Singing parts; cream of tartar

the Pips

lemon merengue pieCarla, who I’ve known since high school choir – was she an alto? – decided she needed to know stuff:

Ok… when you sing alone… do you mostly sing the melody, or do you sing your “part?”

Almost always, in four-part music that I’m familiar with, it’s the bass line. In pop music, it’s usually the Pips response, not the Gladys Knight lead. On Lola (Kinks) or The Boxer (S&G), it’d be the high harmony, not the melody. I just hear them better.

To that end, I can sing a higher pitch in harmony than in melody. This makes no physical sense, so it must be mental. We had a church play in March, Once On This Island. I hated singing the high parts in my solo; it made me anxious. But the harmony, I absolutely LOVED doing. Harmony almost always I find relaxing.

No lemon merengue pie?

She also wants to know – those people from Binghamton, NY always inquisitive, especially when the extended family runs the Little Venice restaurant:
OK here is another question…. why are you unfamiliar with cream of tartar? You never make lemon merengue pie? Or soufflés?
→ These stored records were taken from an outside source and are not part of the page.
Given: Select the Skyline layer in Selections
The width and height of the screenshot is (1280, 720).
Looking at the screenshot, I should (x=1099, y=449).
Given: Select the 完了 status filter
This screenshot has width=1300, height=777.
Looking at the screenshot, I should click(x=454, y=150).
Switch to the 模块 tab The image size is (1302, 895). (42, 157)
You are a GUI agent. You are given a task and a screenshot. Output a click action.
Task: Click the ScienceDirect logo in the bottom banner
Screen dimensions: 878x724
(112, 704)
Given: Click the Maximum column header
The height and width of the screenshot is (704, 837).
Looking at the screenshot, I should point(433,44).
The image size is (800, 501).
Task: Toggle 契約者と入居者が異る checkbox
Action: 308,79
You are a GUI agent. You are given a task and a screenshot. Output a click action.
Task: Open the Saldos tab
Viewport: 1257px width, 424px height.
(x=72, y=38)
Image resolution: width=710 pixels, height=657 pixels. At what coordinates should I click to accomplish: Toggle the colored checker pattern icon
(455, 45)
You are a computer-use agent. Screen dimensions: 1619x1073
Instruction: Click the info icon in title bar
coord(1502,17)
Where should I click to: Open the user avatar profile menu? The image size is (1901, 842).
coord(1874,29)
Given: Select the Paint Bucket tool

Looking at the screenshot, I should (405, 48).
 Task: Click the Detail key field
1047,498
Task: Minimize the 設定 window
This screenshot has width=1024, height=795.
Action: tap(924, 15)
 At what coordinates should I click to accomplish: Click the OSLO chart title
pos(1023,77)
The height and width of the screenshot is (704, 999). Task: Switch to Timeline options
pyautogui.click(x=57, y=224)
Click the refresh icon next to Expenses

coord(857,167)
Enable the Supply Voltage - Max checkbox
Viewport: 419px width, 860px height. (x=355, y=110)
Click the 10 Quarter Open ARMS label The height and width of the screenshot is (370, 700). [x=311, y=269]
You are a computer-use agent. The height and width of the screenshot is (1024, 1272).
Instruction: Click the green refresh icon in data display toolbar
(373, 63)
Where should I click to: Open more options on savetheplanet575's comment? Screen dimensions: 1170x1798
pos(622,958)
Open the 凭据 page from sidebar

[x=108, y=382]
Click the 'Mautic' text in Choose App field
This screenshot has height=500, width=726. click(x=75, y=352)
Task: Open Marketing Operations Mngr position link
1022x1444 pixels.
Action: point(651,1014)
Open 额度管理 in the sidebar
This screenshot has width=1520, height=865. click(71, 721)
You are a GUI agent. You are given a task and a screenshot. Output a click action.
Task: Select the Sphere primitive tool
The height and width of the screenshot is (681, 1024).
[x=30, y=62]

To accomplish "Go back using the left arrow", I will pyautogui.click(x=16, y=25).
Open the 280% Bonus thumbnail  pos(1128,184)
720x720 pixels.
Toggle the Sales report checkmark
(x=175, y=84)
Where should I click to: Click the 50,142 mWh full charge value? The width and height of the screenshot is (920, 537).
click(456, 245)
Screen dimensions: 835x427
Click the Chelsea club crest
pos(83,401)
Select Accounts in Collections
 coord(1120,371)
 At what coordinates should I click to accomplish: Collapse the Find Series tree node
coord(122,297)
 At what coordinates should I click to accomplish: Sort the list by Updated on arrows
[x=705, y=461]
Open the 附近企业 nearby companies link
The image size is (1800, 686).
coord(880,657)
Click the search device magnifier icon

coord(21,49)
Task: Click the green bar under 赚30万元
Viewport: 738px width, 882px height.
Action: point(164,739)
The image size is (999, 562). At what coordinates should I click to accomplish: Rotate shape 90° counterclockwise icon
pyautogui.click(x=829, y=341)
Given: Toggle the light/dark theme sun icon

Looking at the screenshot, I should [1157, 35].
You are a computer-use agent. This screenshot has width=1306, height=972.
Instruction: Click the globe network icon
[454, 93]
I think I’ve made lemon merengue pie exactly once in my life. To the best of my recollection, I’ve NEVER made a soufflé. Or snickerdoodle cookies, which also can use cream of tartar.

But that’s about it. WHY have cream of tartar when it has such limited use? It’s not like cinnamon or nutmeg or any number of other spices I’ve used regularly. AND there are reasonable substitutes.

Now, there was a period in the 1980s, I was into making pumpkin pies, and even baking cookies. And it wasn’t always in the autumn. But it wasn’t for my own consumption. It was either for a food pantry or some benefit auction. I don’t even like eating pumpkin pie as much as I like apple. Or lemon merengue. But they were easier to make; no top crust.

Since I got married, I almost never make pies or cookies. My wife is WAY better at it. I’m not all that interested in doing things only so-so. And frankly, if I were to make them, I’d want to eat them, and I don’t need to do that.